11.1 Las primeras comunidades cristianas

Según el envío de Jesucristo, la tarea de los Apóstoles es la de ir a todas las naciones para proclamar el Evangelio y hacer discípulos a los hombres.

Primeramente los Apóstoles se dirigieron a los judíos; en Jerusalén surgió la primera comunidad. Debido a las persecuciones, muchos creyentes huyeron de Jerusalén (Hch. 8:1; 11:19). En su nuevo entorno también anunciaron la palabra del Señor, como por ejemplo Felipe en la capital de Samaria.

Dios mostró al Apóstol Pedro en una visión, que el Evangelio también está dirigido a los gentiles (Hch. 10 y 11).

Un paso decisivo para llevar el Evangelio a los gentiles fue la conversión de Saulo (Hch. 9).
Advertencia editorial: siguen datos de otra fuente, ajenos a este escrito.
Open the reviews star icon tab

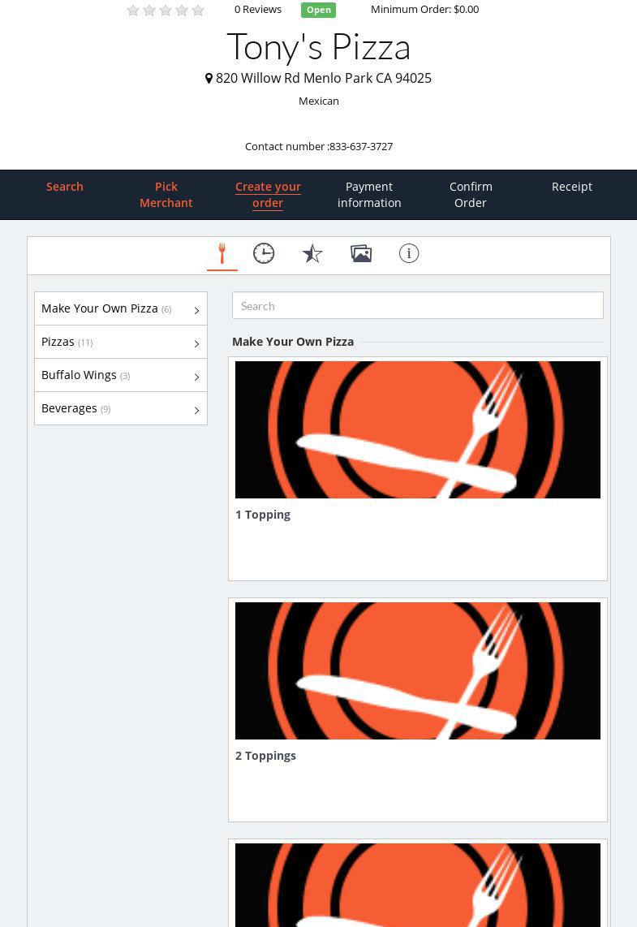pyautogui.click(x=312, y=253)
En Hechos 14:14 se lo menciona por primera vez como Apóstol, junto a Bernabé y con el nombre de Pablo.

En la asamblea de Apóstoles de Jerusalén se trataron y definieron temas urgentes y decisivos sobre la posición a adoptar frente a la misión de los gentiles y al significado de la ley mosaica en relación con el Evangelio (Hch. 15:1-29).
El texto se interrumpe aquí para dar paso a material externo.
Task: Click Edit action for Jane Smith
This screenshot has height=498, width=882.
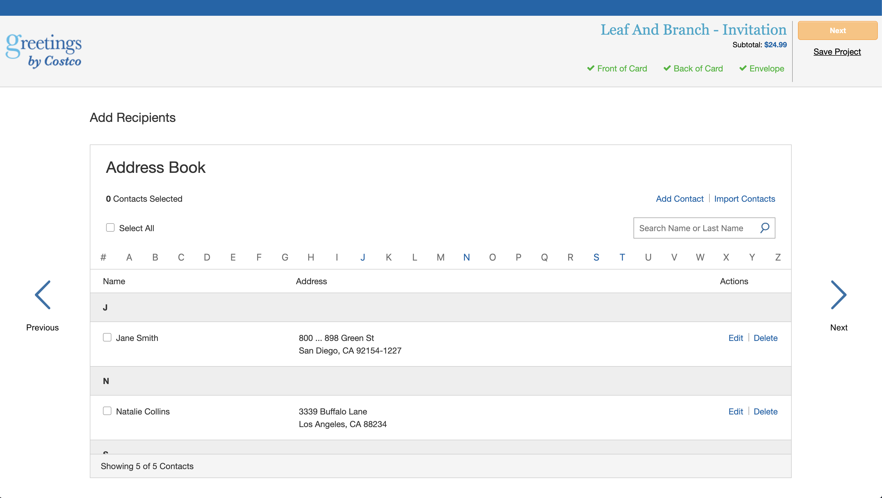Action: 736,337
Mientras que los Apóstoles Pedro y Jacobo proclamaron principalmente el Evangelio entre los judíos, los Apóstoles Pablo y Bernabé viajaron con ese objetivo a los países gentiles del ámbito del Mediterráneo. Otros Apóstoles, como escribe Eusebio de Cesarea en su Historia de la Iglesia, deben haber llevado el Evangelio a otros países de Asia y África, donde fundaron comunidades.